Specifically, ESMD develops capabilities and supporting research and technology that will make human and robotic exploration possible. It also makes sure that our astronaut explorers are safe, healthy, and can perform their work during long-duration space exploration. In the near-term, ESMD does this by developing robotic precursor missions, human transportation elements, and life-support systems.

The ESMD mission is derived from the Vision for Space Exploration first initiated in January 2004, which commits the United States to implement a sustained and affordable human and robotic program to:
  • Explore the solar system and beyond
  • Extend human presence across the solar system, starting with a human return to the moon by the year 2020, in preparation for human exploration of Mars and other destinations
  • Develop the innovative technologies, knowledge, and infrastructures both to explore and to support decisions about future destinations for human exploration
  • Promote international and commercial exploration participation to further U.S. scientific, security, and economic interests
In December 2005, Congress incorporated the Vision into U.S. law through the NASA Authorization Act of 2005. The Act states that “The NASA Administrator shall establish a program to develop a sustained human presence on the moon, including a robust precursor program, to promote exploration, science, commerce, and United States preeminence in space, and as a stepping stone to future exploration of Mars and other destinations.”
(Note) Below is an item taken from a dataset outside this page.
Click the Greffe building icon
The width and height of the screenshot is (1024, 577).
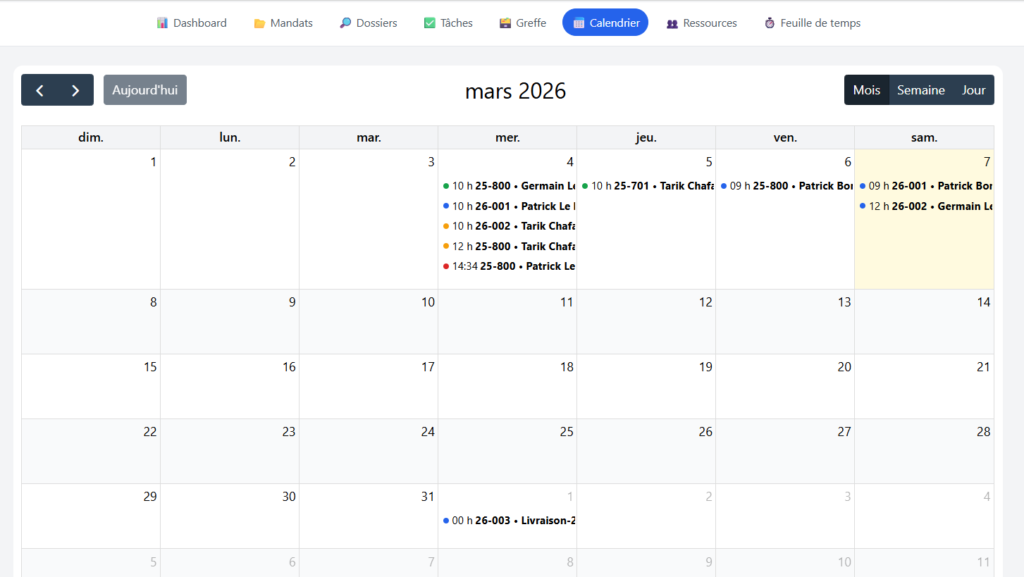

The Act also directed the NASA Administrator to achieve the following milestones for which ESMD is responsible:

  • Return Americans to the moon no later than 2020
  • Launch the Crew Exploration Vehicle (now known as “Orion”) as close to 2010 as possible
  • Increase knowledge of the impacts of long-duration stays in space on the human body using the most appropriate facilities available, including the International Space Station
  • Enable humans to land on and return from Mars and other destinations on a timetable that is technically and fiscally possible
In summary, and as stated in the 2006 NASA Strategic Plan, ESMD is to develop the capabilities and supporting research and technology that will enable sustained and affordable human and robotic exploration, and to ensure the health and performance of crews during long-duration space exploration. In support of the more specific near-term goal of lunar exploration, ESMD will develop robotic precursor missions, human transportation elements, and life support systems.